▶ [Document excerpt]:

[Start of Attachment]

The U.S. Court of Appeals for the Federal Circuit handed Eli Lilly a victory over that Teva Pharma in upholding an extension of the statutory thirty-month stay under the Hatch-Waxman Act, thus preventing the U.S. Food and Drug Administration from finally approving Teva’s Abbreviated New Drug Application (ANDA).   Eli Lilly & Co. v. Teva Pharma (09-1071).

The Hatch-Waxman Act requires a pioneer drug manufacturer to notify the FDA of all patents that “claim[ ] the drug for which the [NDA] applicant submitted the application.”  The FDA lists the patents in its Approved Drug Products With Therapeutic Equivalence Evaluations (Orange Book).  Under the law, a generic manufacturer infringes a patent by filing an ANDA to obtain approval for a generic drug product claimed by a valid and unexpired patent.

[End of Attachment]

▶ [Recorded information]:
[Start of Attachment]

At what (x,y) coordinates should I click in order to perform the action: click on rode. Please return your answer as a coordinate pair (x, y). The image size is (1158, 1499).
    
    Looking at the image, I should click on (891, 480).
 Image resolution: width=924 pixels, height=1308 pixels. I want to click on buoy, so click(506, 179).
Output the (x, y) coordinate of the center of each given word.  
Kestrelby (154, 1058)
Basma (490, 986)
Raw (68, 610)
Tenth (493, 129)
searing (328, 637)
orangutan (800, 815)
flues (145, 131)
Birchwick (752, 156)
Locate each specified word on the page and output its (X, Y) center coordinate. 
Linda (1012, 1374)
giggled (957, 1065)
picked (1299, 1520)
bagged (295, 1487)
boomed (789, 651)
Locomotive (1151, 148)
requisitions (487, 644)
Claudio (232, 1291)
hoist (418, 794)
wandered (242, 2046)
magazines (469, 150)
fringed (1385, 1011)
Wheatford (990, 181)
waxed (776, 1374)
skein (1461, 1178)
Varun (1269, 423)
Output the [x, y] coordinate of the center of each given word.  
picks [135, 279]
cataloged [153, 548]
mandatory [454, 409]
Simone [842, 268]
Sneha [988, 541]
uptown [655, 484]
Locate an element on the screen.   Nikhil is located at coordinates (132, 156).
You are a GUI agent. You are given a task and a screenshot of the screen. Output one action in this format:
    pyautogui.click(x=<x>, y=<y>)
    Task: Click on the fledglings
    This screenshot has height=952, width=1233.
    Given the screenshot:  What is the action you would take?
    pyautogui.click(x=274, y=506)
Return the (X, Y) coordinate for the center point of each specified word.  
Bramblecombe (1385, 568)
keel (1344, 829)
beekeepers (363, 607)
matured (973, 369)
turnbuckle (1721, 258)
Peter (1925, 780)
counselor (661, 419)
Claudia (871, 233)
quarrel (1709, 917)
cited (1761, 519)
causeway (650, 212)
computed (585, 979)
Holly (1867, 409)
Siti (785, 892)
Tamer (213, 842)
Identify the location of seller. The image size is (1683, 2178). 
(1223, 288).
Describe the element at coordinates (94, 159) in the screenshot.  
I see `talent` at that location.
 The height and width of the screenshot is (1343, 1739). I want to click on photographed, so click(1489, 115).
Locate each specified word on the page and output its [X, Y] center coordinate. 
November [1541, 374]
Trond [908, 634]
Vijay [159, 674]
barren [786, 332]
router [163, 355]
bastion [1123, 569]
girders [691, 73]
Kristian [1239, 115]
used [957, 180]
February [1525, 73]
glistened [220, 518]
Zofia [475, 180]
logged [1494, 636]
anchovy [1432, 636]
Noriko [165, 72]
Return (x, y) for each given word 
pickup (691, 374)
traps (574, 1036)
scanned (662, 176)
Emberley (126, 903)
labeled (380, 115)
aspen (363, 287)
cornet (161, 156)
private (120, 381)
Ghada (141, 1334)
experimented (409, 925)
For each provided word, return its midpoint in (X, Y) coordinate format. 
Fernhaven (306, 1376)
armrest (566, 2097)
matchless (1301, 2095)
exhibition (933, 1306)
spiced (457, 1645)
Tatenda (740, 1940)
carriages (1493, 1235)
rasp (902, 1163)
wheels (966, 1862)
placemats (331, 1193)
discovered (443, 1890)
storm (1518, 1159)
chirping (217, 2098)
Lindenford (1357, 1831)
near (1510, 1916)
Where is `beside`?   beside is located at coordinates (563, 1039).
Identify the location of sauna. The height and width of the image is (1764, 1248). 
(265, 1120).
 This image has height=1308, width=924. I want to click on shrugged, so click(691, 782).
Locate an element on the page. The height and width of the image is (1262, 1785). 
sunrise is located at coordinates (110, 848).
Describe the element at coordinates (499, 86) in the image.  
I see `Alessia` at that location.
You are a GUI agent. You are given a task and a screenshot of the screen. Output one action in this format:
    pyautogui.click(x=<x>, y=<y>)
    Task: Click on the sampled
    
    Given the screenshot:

[End of Attachment]

▶ [Task details]:
Answer these questions from the Hatch-Waxman case summary.
(a) Which court upheld the extension of the thirty-month stay?
(b) What publication does the FDA use to list the patents a pioneer manufacturer reports?
(c) What act by a generic manufacturer infringes a patent under the law?
The material has no connection to the text.

▶ [Response box]:
(a) The U.S. Court of Appeals for the Federal Circuit.
(b) Approved Drug Products With Therapeutic Equivalence Evaluations (the Orange Book).
(c) Filing an ANDA to obtain approval for a generic drug product claimed by a valid and unexpired patent.